A Practical Example:

You can even capture valuable data by performing measurements on scaled models in the wind tunnel. Doing so allows you to visually and remotely record flutter and other undesirable properties without influencing the flow. The optical vibration sensors provide you with an integrated concept for using CAE data to prepare tests. This measuring technology fits into the CAE world smoothly, since the sensor is a software-controlled laser beam. Automated solutions such as RoboVib® provide your simulation department with the data it needs to conduct validation operations – even overnight.

Non-destructive testing using lamb waves with high spatial resolution

Lamb wave tests are an adequate method for analyzing light-weight structures like carbon fiber-reinforced plastic (CFRP) used for the aviation industry.
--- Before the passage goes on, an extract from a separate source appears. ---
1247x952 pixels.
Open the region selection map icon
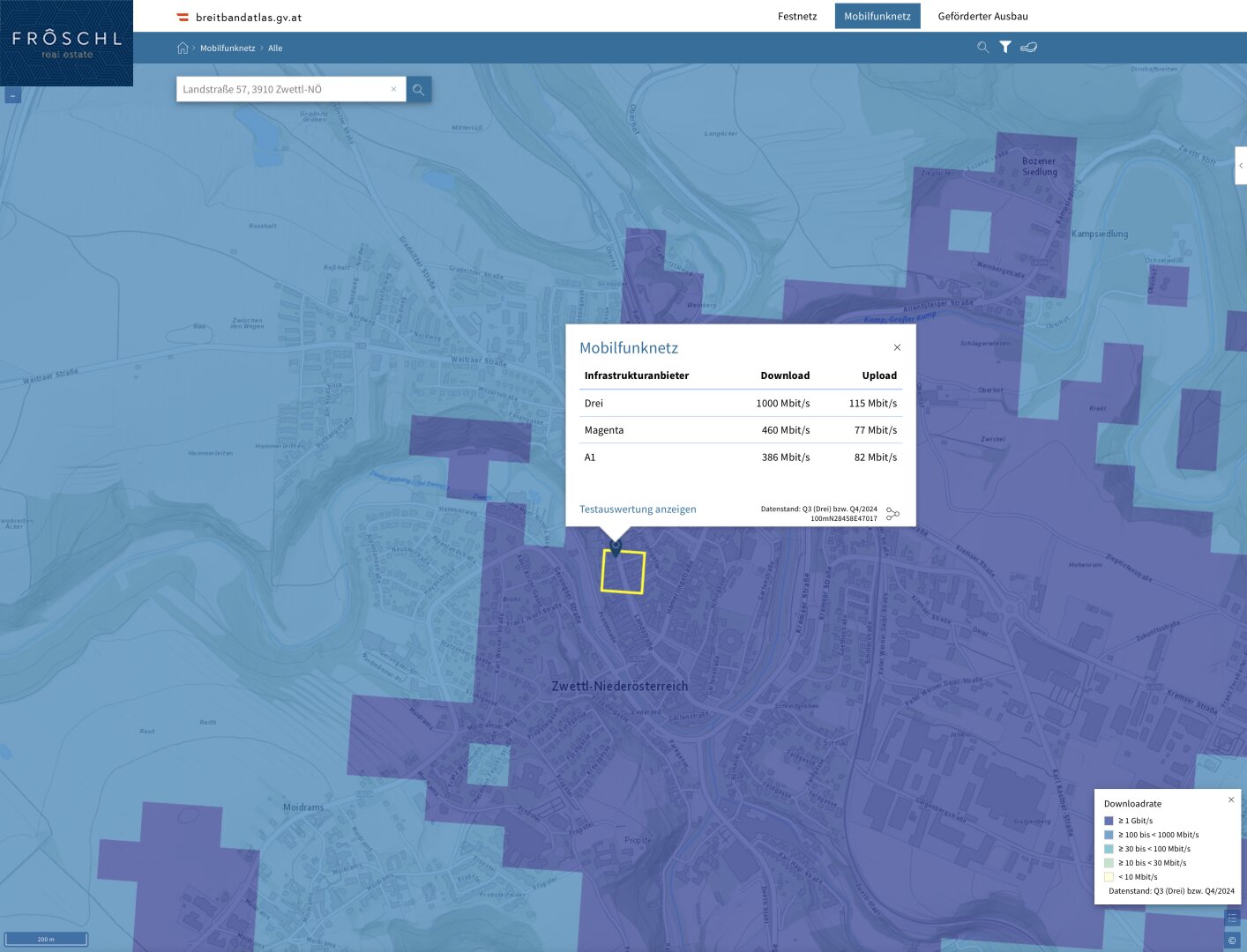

When it comes to fiber-reinforced composites, it is extremely important that damage such as delamination or cracks are detected and localized in good time – both in production and during operation. “Lamb waves” – surface waves that propagate on thin plate structures – play a major role in non-destructive materials testing, since they interact with different types of material faults, which makes damages visible.

Polytec Scanning Vibrometers are suitable for designing component-integrated sensor networks, which are increasingly being used in critical structural elements, including aircraft, so as to continually monitor them during operation (structural health monitoring).
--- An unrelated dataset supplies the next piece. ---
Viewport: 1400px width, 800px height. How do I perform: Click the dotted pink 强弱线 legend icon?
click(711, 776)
Scanning Vibrometers from Polytec have established themselves the world over as development tools for adapted materials testing methods. The non-contact systems visualize the temporal propagation of Lamb waves with a high spatial resolution. The entire 3D vibration vector is recorded for each scan point, so that the typical S and A waves are broken up during the analysis. Laser vibrometers are thus indispensable for you as tools for researching Lamb waves and developing methods that are suitable for industrial purposes.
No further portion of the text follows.